多级降采样

openGemini2023年8月4日大约 8 分钟约 2454 字

应用场景

在DevOps或Iot等场景中，存在这样一种需求，我们对历史数据明细不再关注，转而关注数据特征，比如最大值，最小值，平均值等。

传统的解决方案是存储所有明细数据，需要时查询数据并计算，亦或者通过Continue Query 后台任务，提前计算好，把结果数据存入一个新表，加速计算效率。但是，如果业务保留历史数据的目的只是为了做一些数据特征计算，上面的解决办法因为保留明细数据，时间越长，存储成本越高。

多级降采样

多级降采样与普通降采样的区别在于，多级降采样可以对不同时间段的数据执行不同的降采样策略，比如我希望过去1周到1月内的数据，按时间线每15分钟聚合一次（忽略具体聚合方式），过了1月的历史数据按时间线每1小时聚合一次。

实际业务中用户对不同时间段的降采样要求是不一样的，用户可能对近期的数据比较敏感而对长远的数据需求较少，所以需要根据实际业务对数据进行不同的多级降采样策略。
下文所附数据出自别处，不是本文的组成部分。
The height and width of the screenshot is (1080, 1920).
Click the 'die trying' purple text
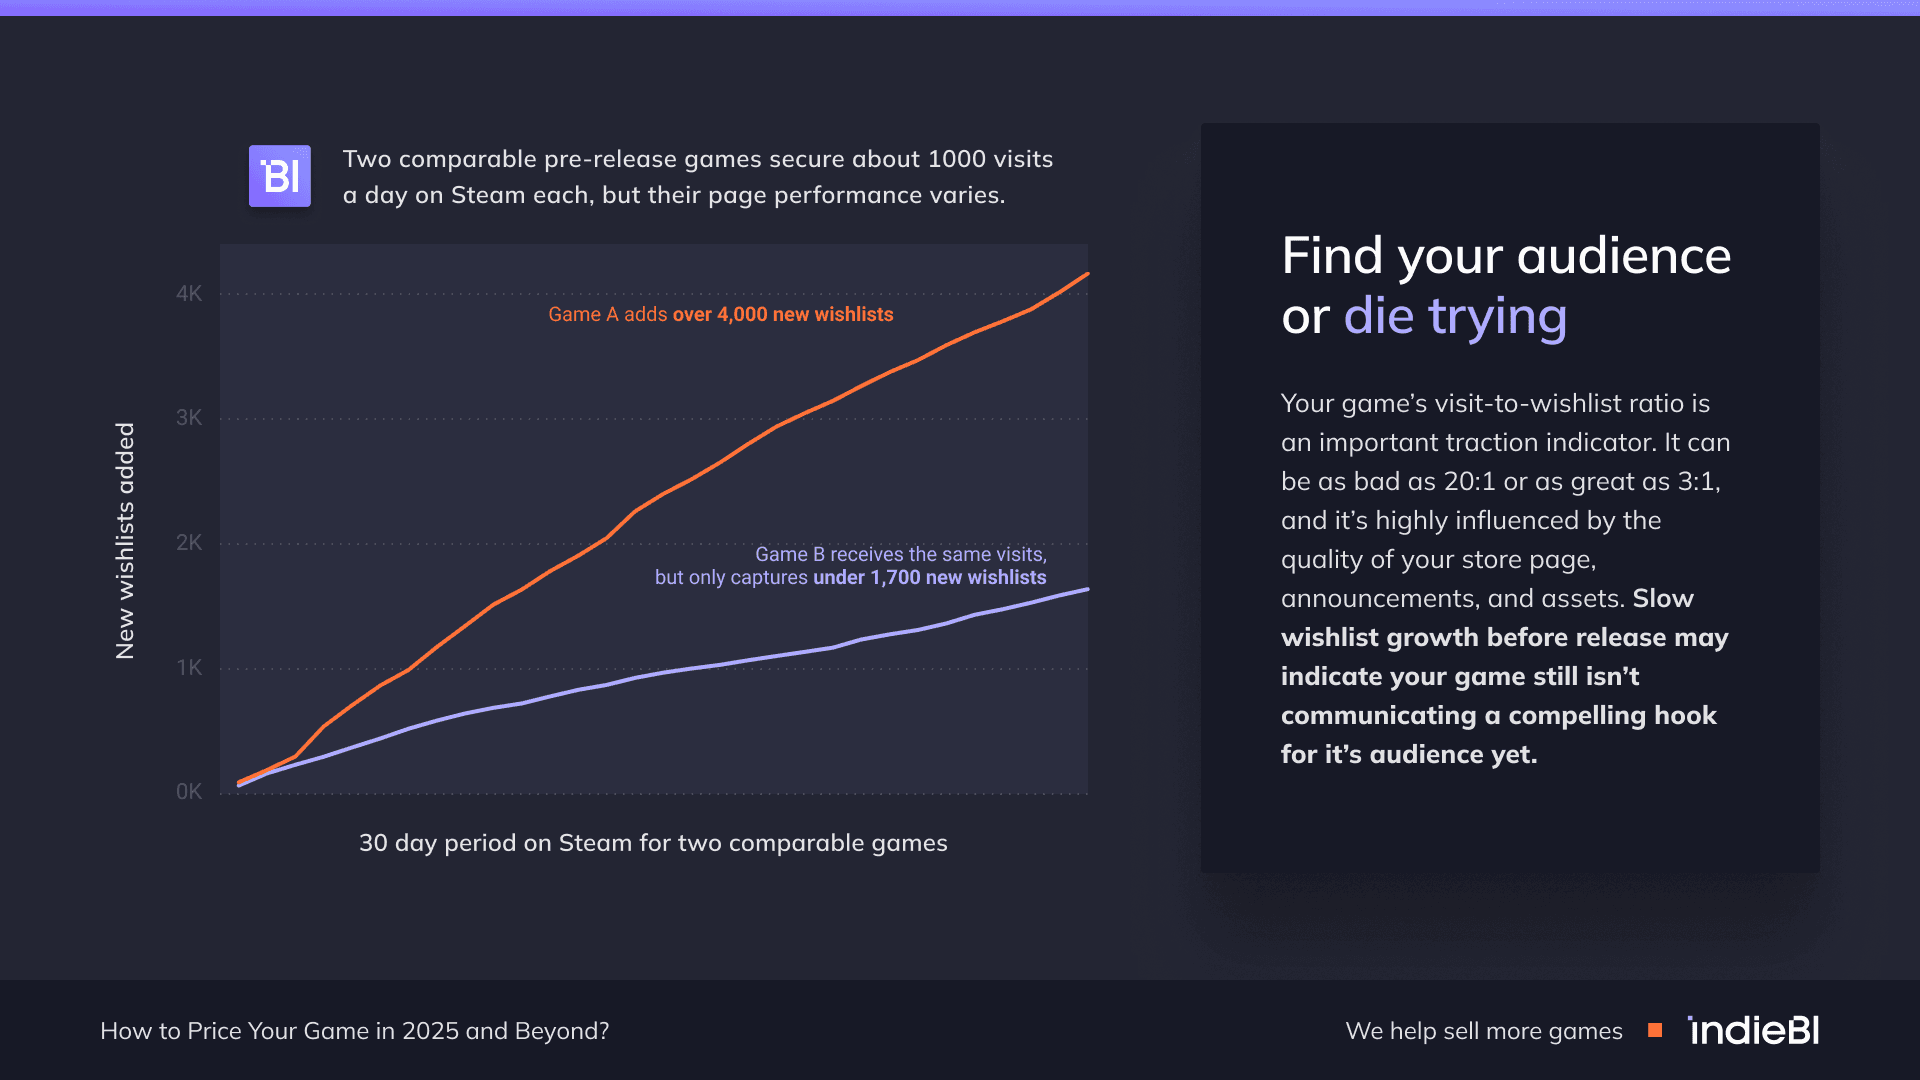pyautogui.click(x=1455, y=317)
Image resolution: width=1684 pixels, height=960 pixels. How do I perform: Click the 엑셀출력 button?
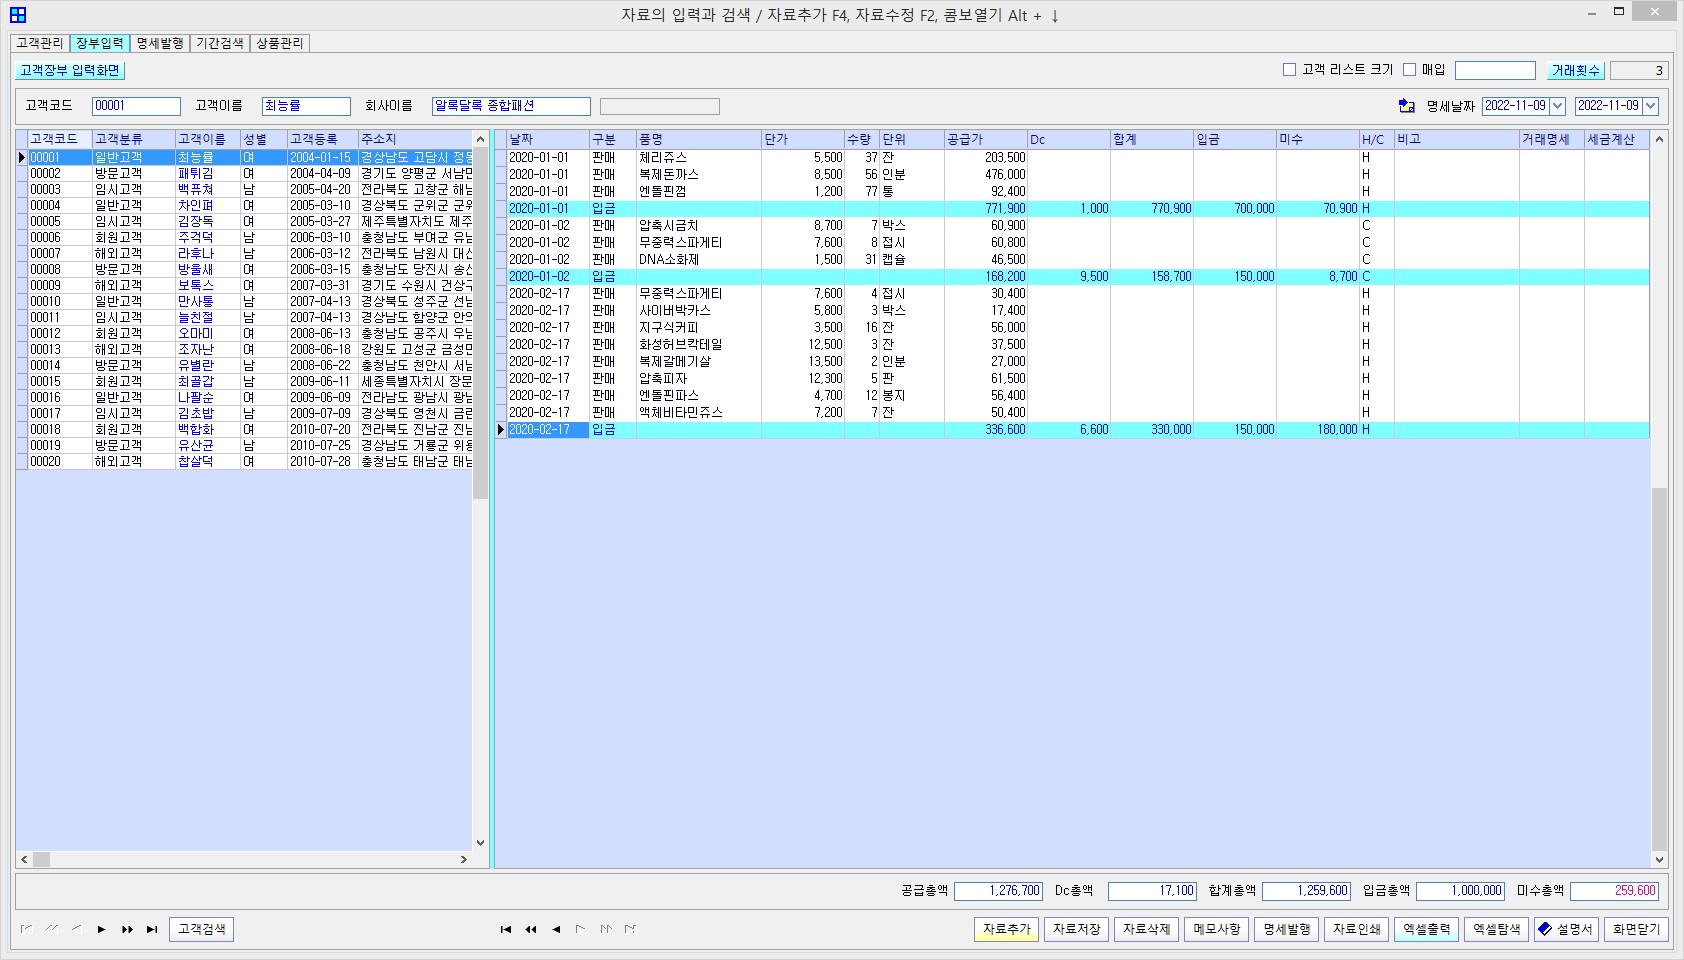pos(1426,929)
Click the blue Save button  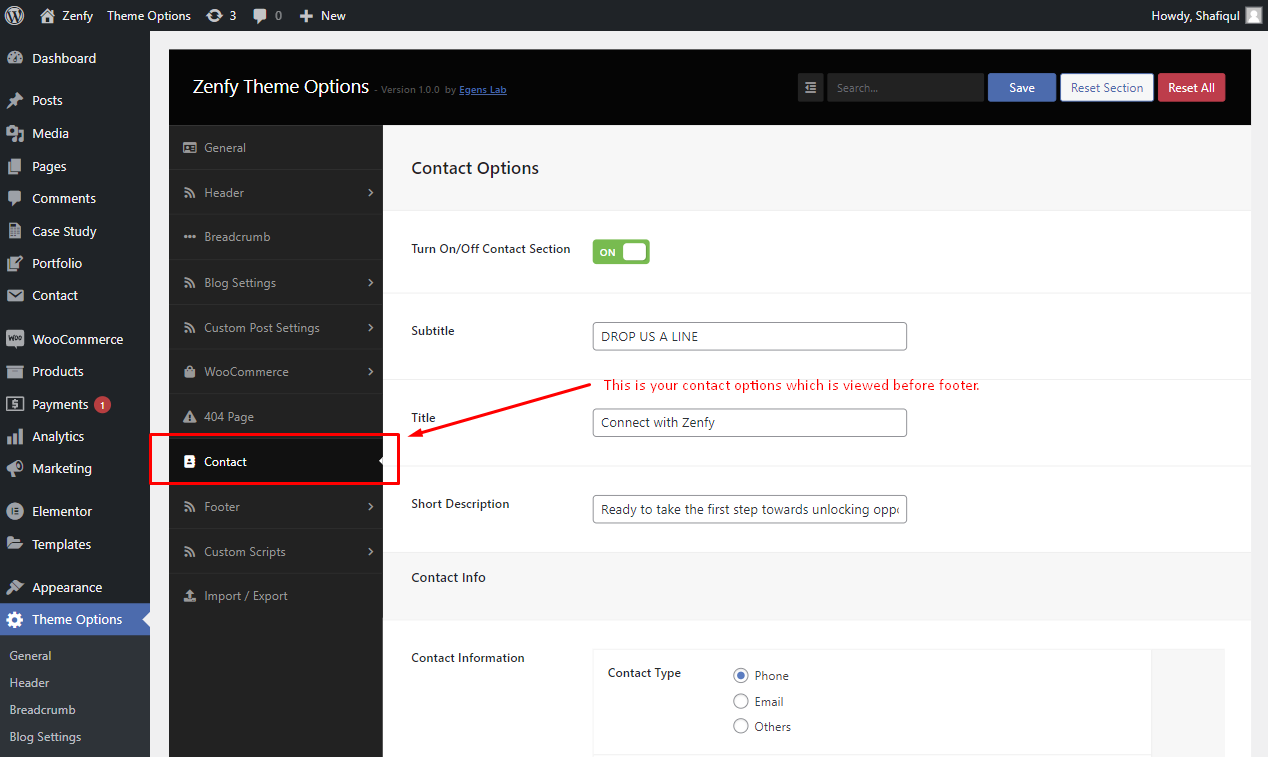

采用多级降采样的方式既满足了用户对高价值数据的查询需求，又兼顾了存储效率。

场景举例

多重降采样场景举例：7天内原始数据直接入库，7-30天数据，15min粒度降采样后入库，30天-12个月的数据，1h粒度降采样后入库。如下图所示，假设今天是2022-12-31，蓝色部分是7天内的数据，黄色部分是7-30天数据，橙色部分是30天-12个月的数据。每过一段时间，数据库会把蓝色部分的数据以15min为粒度聚合放到黄色区域中；每过一段时间，数据库会把黄色部分以1h为粒度聚合放到橙色区域中，注意这里1h是15min的倍数，所以可以方便地聚合。多级降采样场景图

创建降采样

语法：

Create DownSample [on <rp_name>| on <dbname>.<rp_name>|  ]((dataType(aggregators)...)) With Duration <timeDuration> SampleInterval(time Durations) TimeInterval(time Durations)

参数说明：

Duration	SampleInterval	TimeInterval
降采样后数据的保留时间	执行下一级降采样时间	采样Interval

聚合方法定义格式：

dataType(aggfunctions...)

聚合方法举例：

integer(first,sum,count,last,min,max)

integer(min,max),float(sum)

限制说明：

SampleInterval, TimeInterval 指定的采样策略数量必须相同，比如其中有一项的数量是3，其他项的数量也必须是3；
SampleInterval, TimeInterval 为一一对应关系、每个数组内为倍数关系；

举例说明：

首先，创建一个保留策略rp1，数据保留时长为7天，每天1个shard

 > create retention policy rp1 on mydb duration 7d replication 1 shard duration 1d

其次，假设需要在刚新增的rp1之上创建一个降采样任务，采样后的数据的保留时长设为7天，过去1天内的数据保持数据明细，过去1天-2天内的数据按1分钟粒度对数据进行采样，2天以后的数据，按3分钟的粒度对数据进行降采样。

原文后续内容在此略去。